George Mantzios
Mary Seeger O'Boyle Postdoctoral Fellow, 2024-2025
- DegreePh.D., Anthropology, University of Toronto, 2023DissertationFuture Past Due: A Re(-)collection of Unthinkable Histories from Memoranda-era GreeceResearch ProjectFuture Past Due: A Re(-)collection of Unthinkable Histories from Austerity-era Greece
George Mantzios holds a PhD in Sociocultural Anthropology from the University of Toronto (2023). His research is driven by an interdisciplinary interest in how histories matter: that is, how dominant and subjugated experiences of the past become differentially embodied and/or disembodied in public and national spaces through contemporary practices and forms of historical redress, ranging from grassroots archival activism and speculative fiction to the defacement, toppling, and reappropriation of contested public monuments. Along these lines George’s work contributes to pressing public debates about the place-based relationships between monumentality, political aesthetics, cultural heritage, restorative justice, public memory, and collective identity. His doctoral research has been supported by multiple scholarships from the Social Sciences and Humanities Research Council of Canada. Alongside his academic research, since 2018 George has served as the Associate Director of the Pelion Summer Lab for Cultural Theory and Experimental Humanities.

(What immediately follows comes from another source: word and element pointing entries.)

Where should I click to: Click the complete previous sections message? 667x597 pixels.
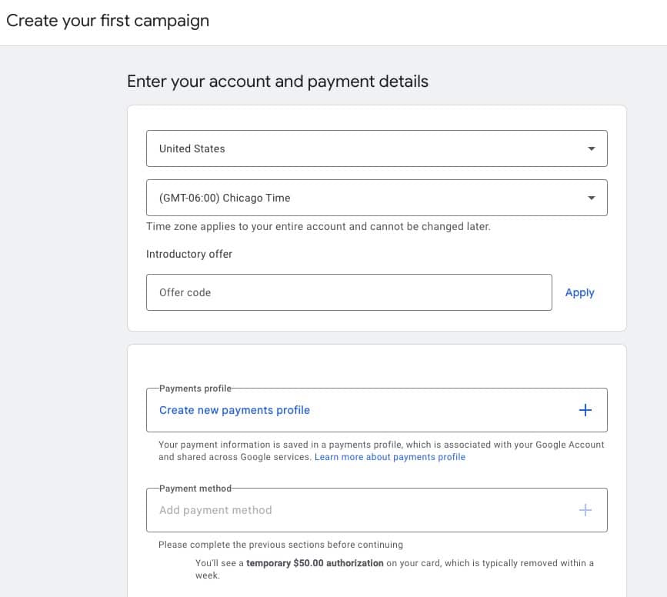281,545
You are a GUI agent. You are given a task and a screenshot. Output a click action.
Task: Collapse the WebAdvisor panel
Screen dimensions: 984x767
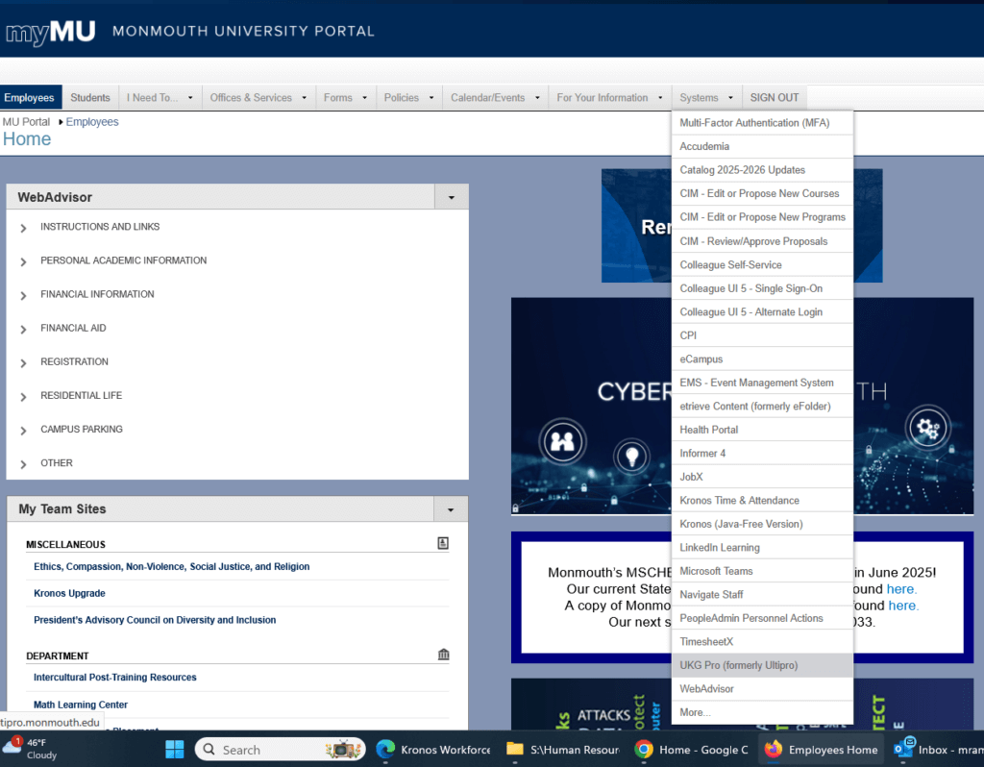(451, 196)
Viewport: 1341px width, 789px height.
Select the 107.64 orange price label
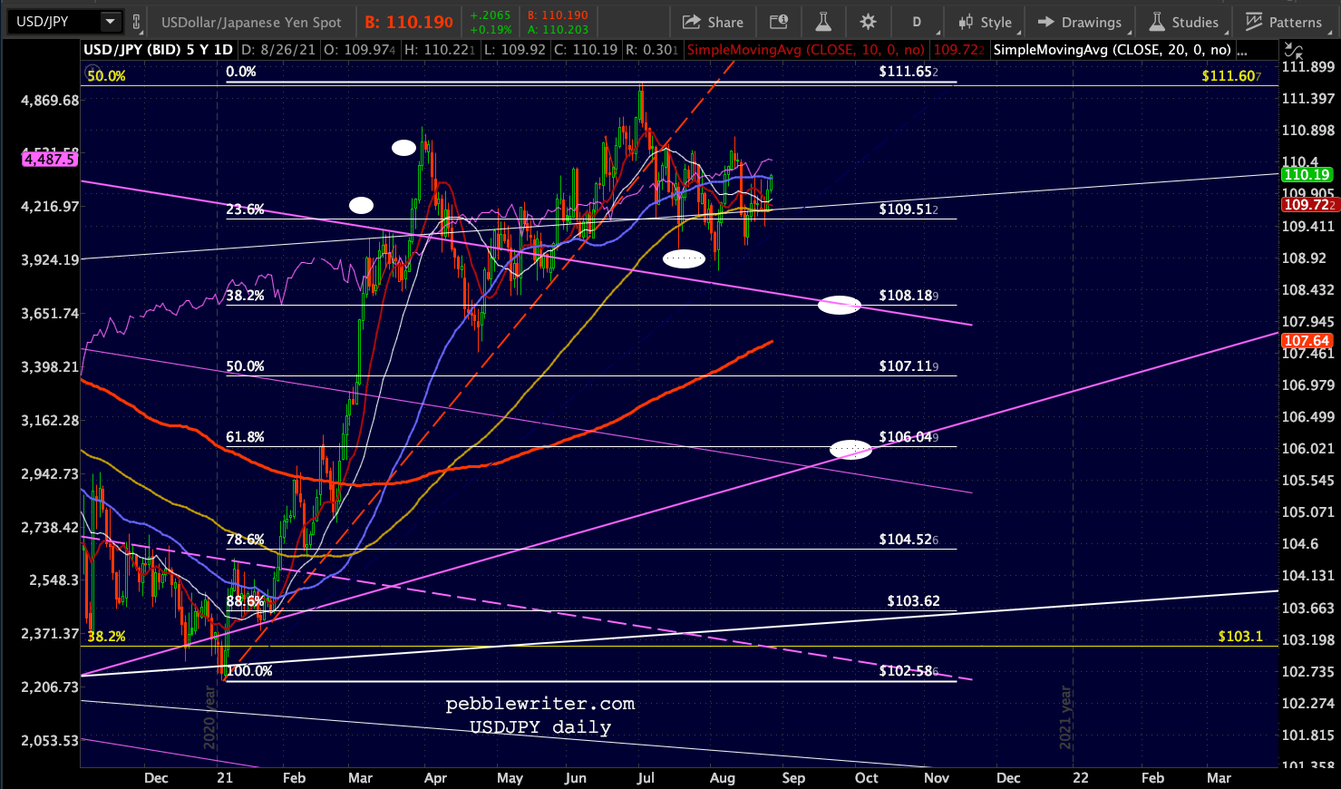(x=1307, y=341)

About the Research Project
Future Past Due: A Re(-)collection of Unthinkable Histories from Austerity-era Greece
This book project builds on ethnographic and archival research carried out in Athens between 2016 and 2020 to advance an interdisciplinary investigation into the cultural politics and aesthetics of historical redress in and from austerity-era Greece. It does so by constellating ethnographic, literary, and archival case studies involving the defacement, ruination, and multi-sited remediations of publicly contested national monuments and infrastructure projects. Special focus is given to the contested Cold War histories and futuristic afterlives of what remains at and of Ellinikon International Airport, a longtime derelict modernist airport turned temporary refugee camp in Greater Athens, which has become an iconic site through which domestic cultural producers are seeking to critically reframe politicized developmental narratives of national take-off and modern European arrival amidst evolving forms of foreign intervention, dispossession, and mass displacement.